TASK LIST:
1. From the passage on fossil fuel pricing, list each 2006 expenditure the author counts toward the roughly 900 billion dollars, with the amount given for each.
2. Write a continuation of the passage on fossil fuel pricing, picking up after its final sentence.

EXTRACT TO READ:
##############################

As we have seen, energy needs to be right priced. That is, the waste factor needs to be priced in the calculus of valuation of fuel. Make no mistake about it, we're paying for that waste as we speak. Lets do some back of the envelope calculations:
- US defense budget (2006) - ~ 600 billion $ (I'm rounding the numbers for current purposes)
- supplemental defense budget for fighting two wars in Iraq and Afghanistan (2006) 100 billion
- additional defense relation budget, e.g. homeland security, intelligence services (domestic and foreign), law enforcement (domestic and foreign), etc. (2006) - say 100 billion (for the sake of argument, I don't have the exact breakdown)
- FEMA and other expenditures for disasters such as hurricane Katerina, Wilma, etc (2006)- 100 + billion

So that is ~900 billion $ that was spent in 2006 to support our fossil fuel habits that came out of general revenue taxes. To give you a sense of size for this, the entire US individual income tax for 2006 was ~900 billion. So one can argue that we are spending our entire income tax revenue to support our fossil fuel habit, that is not reflected in the price of fossil fuel. Now consider this. Say the taxpaying population in the US is ~200 million people, then the average individual income tax is something like ~500$/month (again I'm rounding the numbers). So a family of 4, with two wage earners may be paying ~600$/month in direct energy bills and ~1000$/month in indirect bills through their general revenue taxes.
Suppose we right priced the cost of fossil fuels, that is we shifted the cost from general revenue to direct expense of the fuels. That can be relatively easily done. In a typical electric bill you pay a baseline up to a certain amount of kwh use, and then the price/kwh goes up. Suppose we shifted the cost of consumption from a general revenue tax to say fossil fuel consumption/pollution tax on top of the electric bill in a progressive manner, the higher your consumption/pollution levels the higher the taxes. You can do the same thing with natural gas supply, heating oil supply, even coal supply (gasoline would be significantly harder to progressively tax because there is no easy way to find out who is consuming how much per month).

##############################

EXTRACTED DATA:
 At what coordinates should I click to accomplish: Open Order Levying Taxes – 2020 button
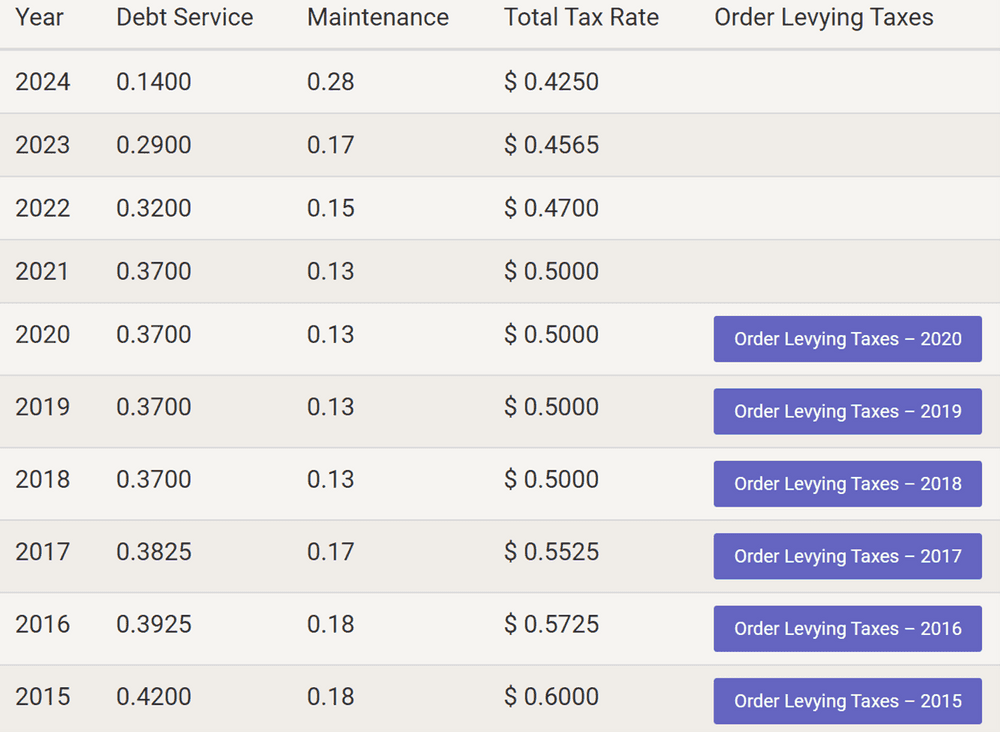(x=847, y=339)
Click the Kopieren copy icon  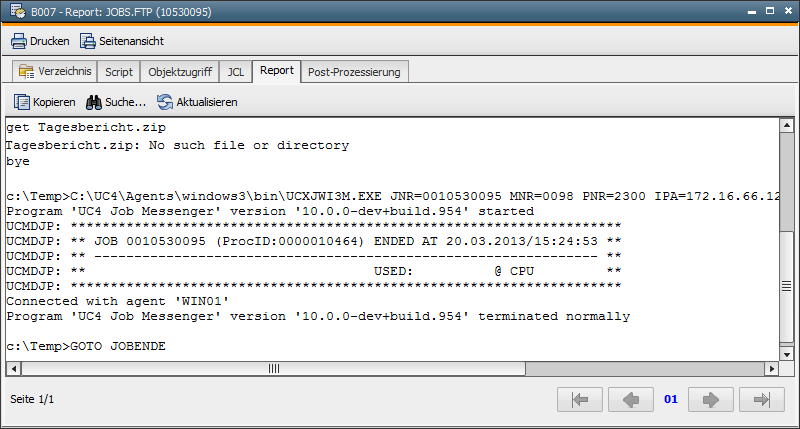[x=21, y=102]
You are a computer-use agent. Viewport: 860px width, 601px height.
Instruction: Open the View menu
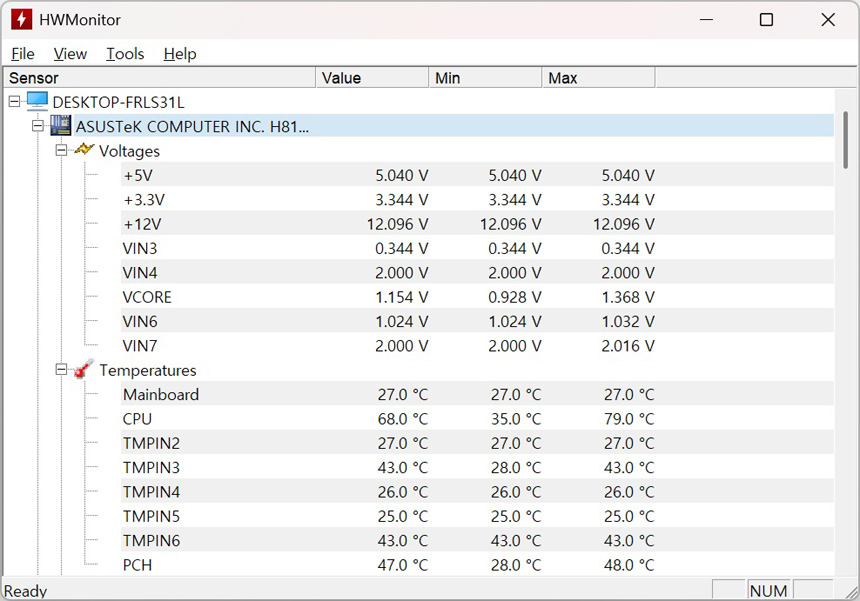[x=70, y=54]
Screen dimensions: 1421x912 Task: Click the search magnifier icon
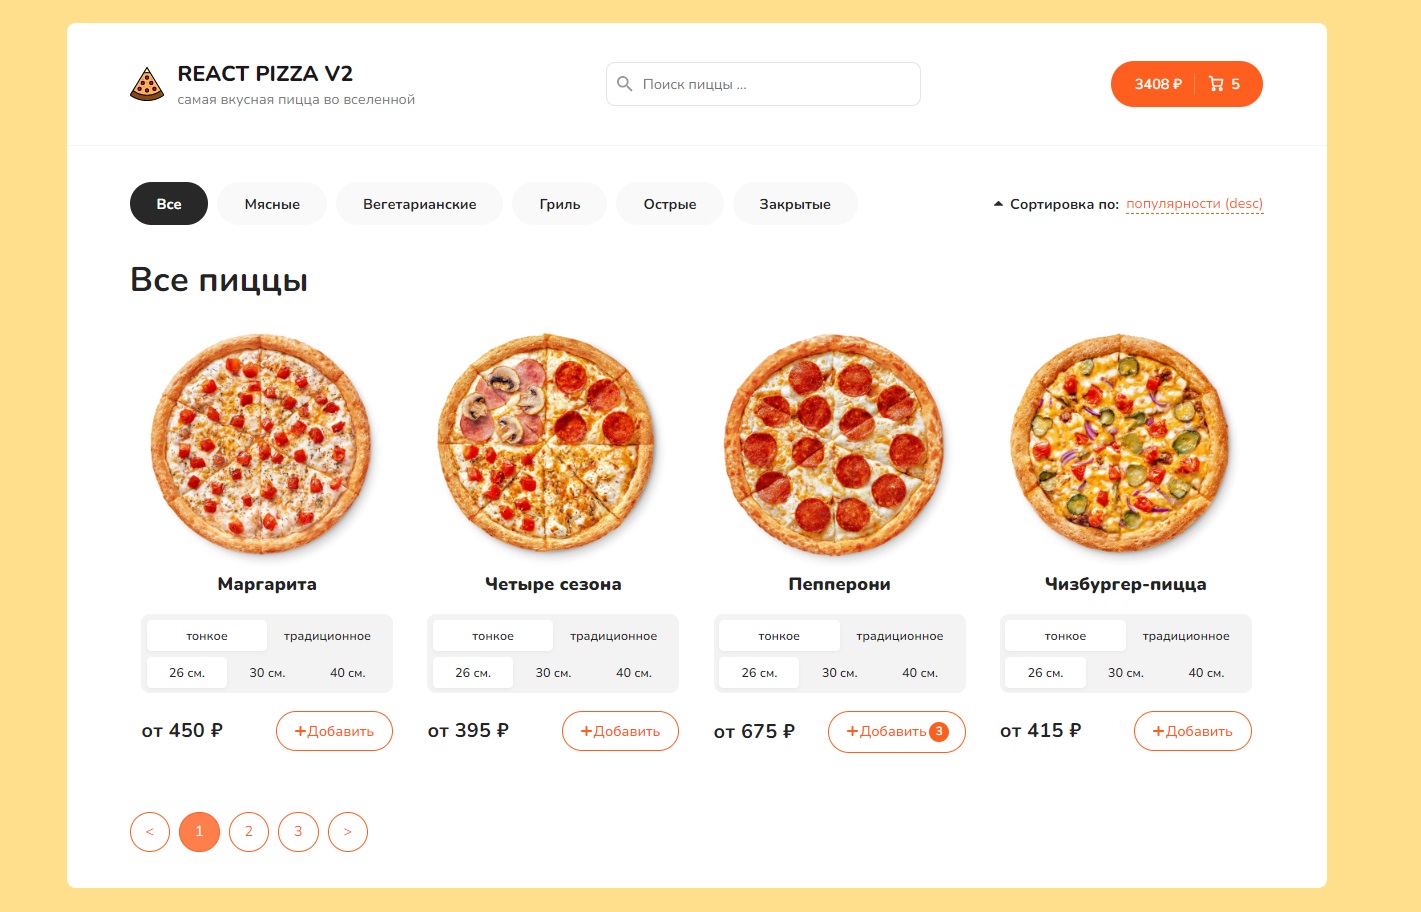point(625,84)
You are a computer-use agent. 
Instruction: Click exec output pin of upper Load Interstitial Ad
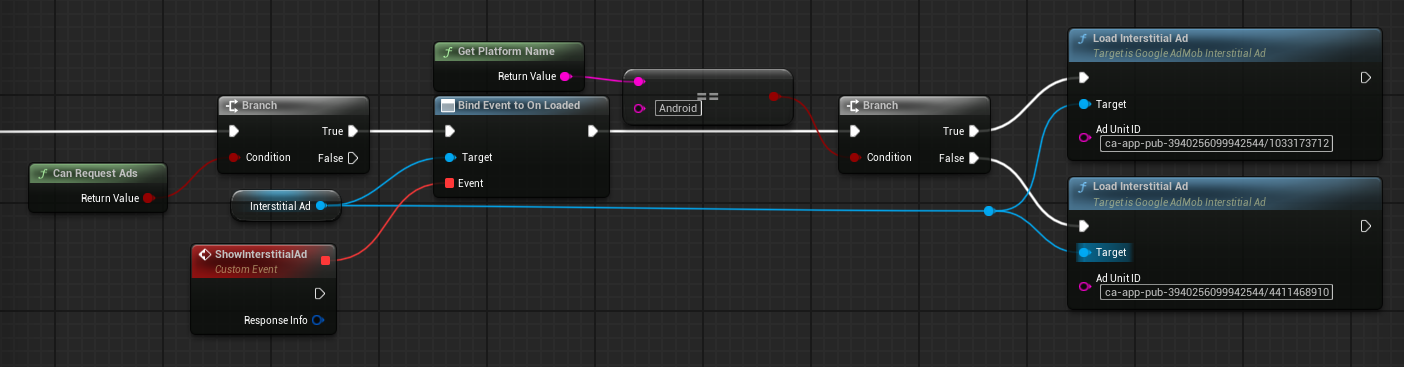pyautogui.click(x=1365, y=78)
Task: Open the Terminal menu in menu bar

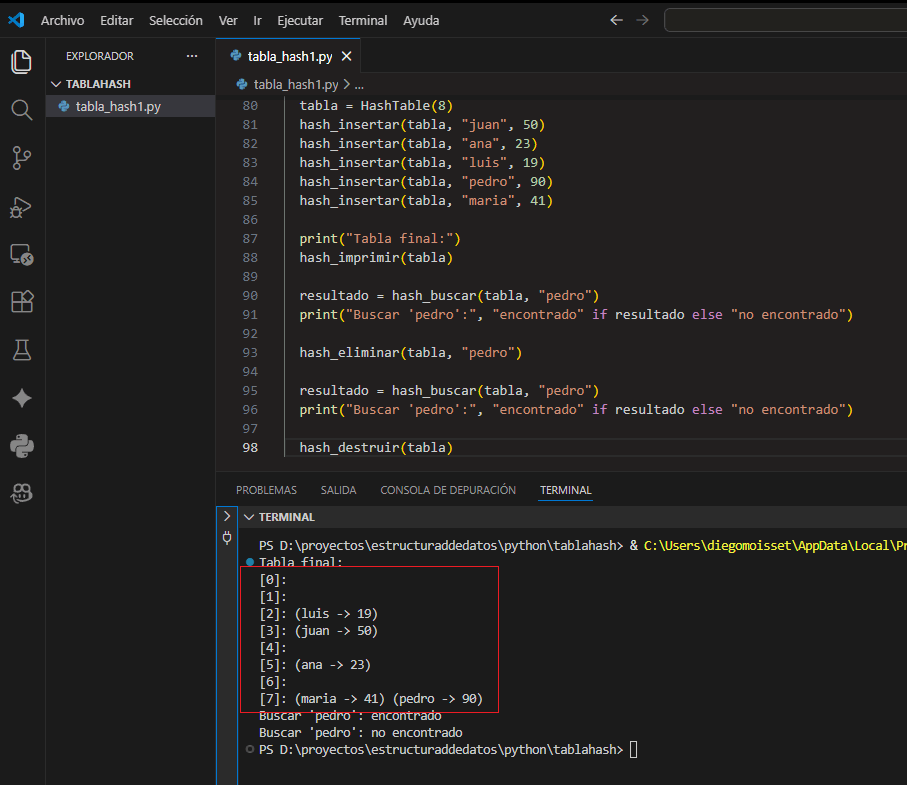Action: click(x=362, y=20)
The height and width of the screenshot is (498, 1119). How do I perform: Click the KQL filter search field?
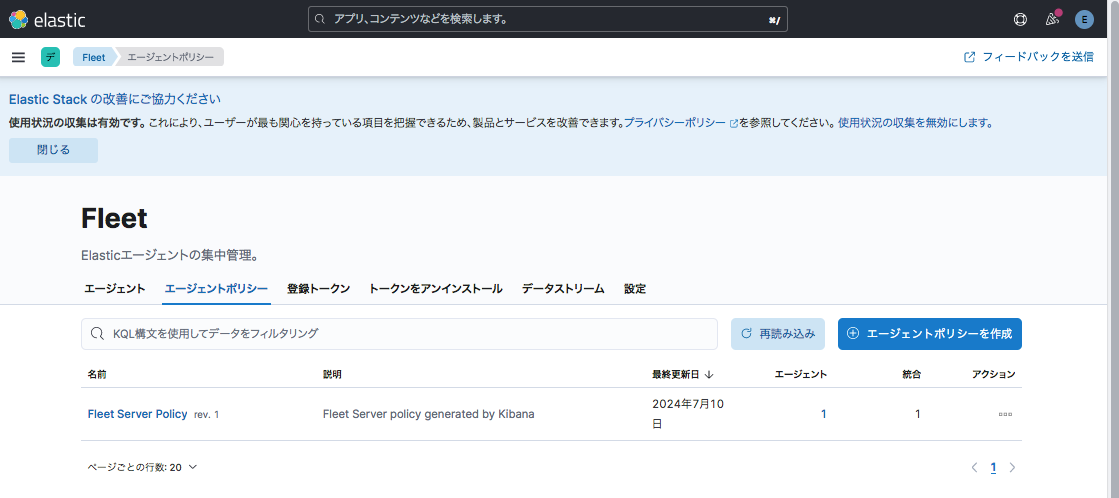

##############################

ANSWERS FOR EACH ITEM:
1.
- US defense budget: about 600 billion dollars
- Supplemental defense budget for the wars in Iraq and Afghanistan: 100 billion
- Additional defense-related budget, such as homeland security, intelligence services, and law enforcement: an assumed 100 billion
- FEMA and other disaster expenditures: 100+ billion

2.
That would do two crucial things, one is to stabilize the price of fossil fuels rightly and predictably. You see, say you are a Wall Street type who wants to invest in renewable energy resources or in a ZEH development, you calculate your return on investment based on say $65/barrel oil. But who is to say the price wouldn't tank to say $40 or less, it has before. In the 70, because of energy embargoes, price of energy spiked up, hell at times there was no gas available at any price. That spurred all manners of interests and investments in renewable resources, a brand new Department of Energy went up. Within 10 years gas prices tanked to 99 cents/gallon and practically all investments and interests in renewable energy fizzled out. This uncertainty and risk is critical in investment decisions. Right pricing fossil fuel costs stabilizes the spiky nature of fossil fuels, and takes the uncertainty out of the calculus.
The other crucial thing that this right pricing policy addresses is the progressive nature of consumption. The higher the consumption, the higher the cost. Think about it, if you live in a one or two bedroom condo in a city with mass transit, you maybe already at ~2000 koe target. If you are a family of 4 living in a ~1500-2000 square foot house and use mass transit, you maybe at ~3000 koe.What you are then subsidizing is the cost of energy for the 2 people that live in a 10000 square foot McMansion, that dive 100 miles a day and live a jet set life (with maybe a boat or two), they would be maybe at ~20000 koe level.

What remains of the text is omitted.